In turn, it had been strange to hear how Rem felt whenever she touched them, describing it to be similar to a gentle buzzing. Her description had reminded Vash of when he and Knives had been too curious about one of their toys, dismantling it and retrieving the rechargeable battery from inside. It had numbed their tongues while feeling like it scorched them at the contact point, and Rem had given them a stern talk when they had finally admitted to their little experiment.
(It was the same with his sisters though. Just being in their vicinity, just being in the same town as them, made Vash feel like he was grasping an electric fence with his bare hand. The lack of any such feeling in that horrible med bay was proof enough that all that remained of Tesla, was a lifeless husk.)
Something that had seemed to surprise Rem more than anything though, was when she finally unraveled the secret behind their picky eating habits.
While she always insisted in that first year that they were pretty easy to take care of, mealtime had been a special brand of parental hell for her. Vash could admit that she really had tried hard, despite her average cooking skills and the less than appetizing rations stored on board. But between their almost non-existent appetite, the fact that they simply needed less food, and one other factor that none of them had ever considered, meals usually ended with either Vash or Knives, or mostly both of them sulking.

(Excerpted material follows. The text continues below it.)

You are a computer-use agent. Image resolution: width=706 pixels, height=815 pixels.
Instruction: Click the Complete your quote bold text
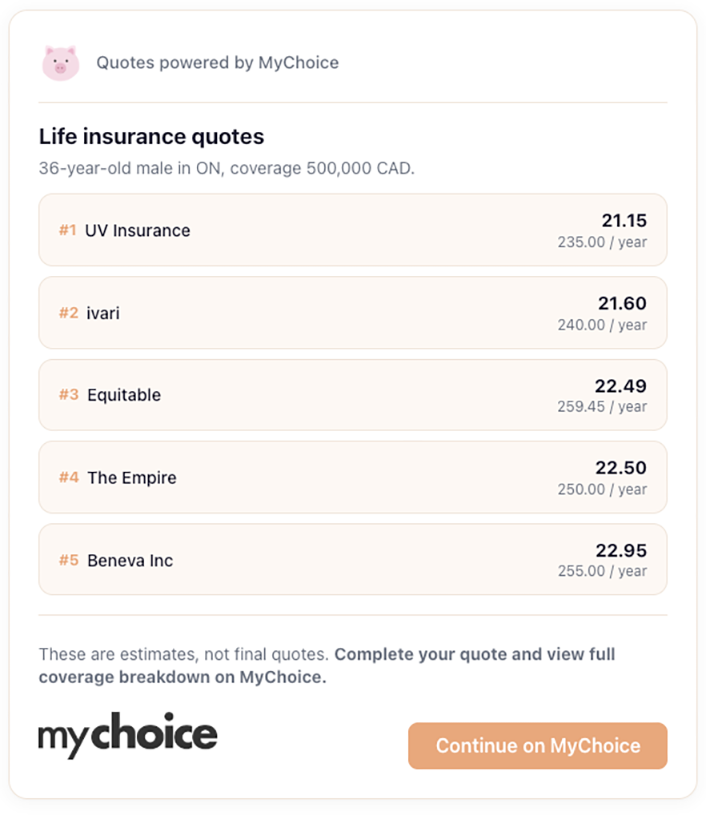pyautogui.click(x=474, y=655)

That was, until she had whipped out a dessert - a treat for having worked exceptionally well on one of the subjects they both did not enjoy that much.
Rem had called it a brownie – a dense but soft pastry that had been the best thing he had eaten until then. Both Rem and Knives – even Vash himself to be honest – were struck speechless at how fast he had cleaned his plate the moment he had taken the first bite. The moment he actually tasted something that wasn’t just turning into bland mush in his mouth.
It had just been so good. It was the first time Vash actually enjoyed something edible, his hand having grabbed his empty plate and thrusting it towards their mother with a fervency that was entirely alien to him.
They had stared at him as though he had grown a second head.
“Wow,” Rem had managed after a small beat, her smile genuine but tremulous as she gingerly took the plate and made to cut out another piece from inside the pan, “if I had known all it took was some sugar to get you boys to eat, we would have spared ourselves quite some problems. So, you really like it that much?”
Vash had nodded his head frantically at that, grinning from ear to ear as he waited to get his next slice of heaven. Until he watched Knives give him the side-eye.
He had turned around looking at his brother in confusion, as Knives’ brows furrowed. His eyes went back to the barely touched slice on his plate, glancing at Vash one more time before he tried another bite.
It had been disconcerting, watching his face crumple in disappointment once the small piece disappeared inside his mouth. By that point, Rem had noticed their silent exchange as well.
“Is something the matter, Knives?”
Knives’ eyes had looked up at her, before he had slowly pulled the teaspoon out of his mouth and deposited it on his plate with a small clink, turning to Vash with a questioning frown.
“Is this a prank?” he’d then asked, looking and sounding hurt as his gaze flit back and forth between Rem and Vash.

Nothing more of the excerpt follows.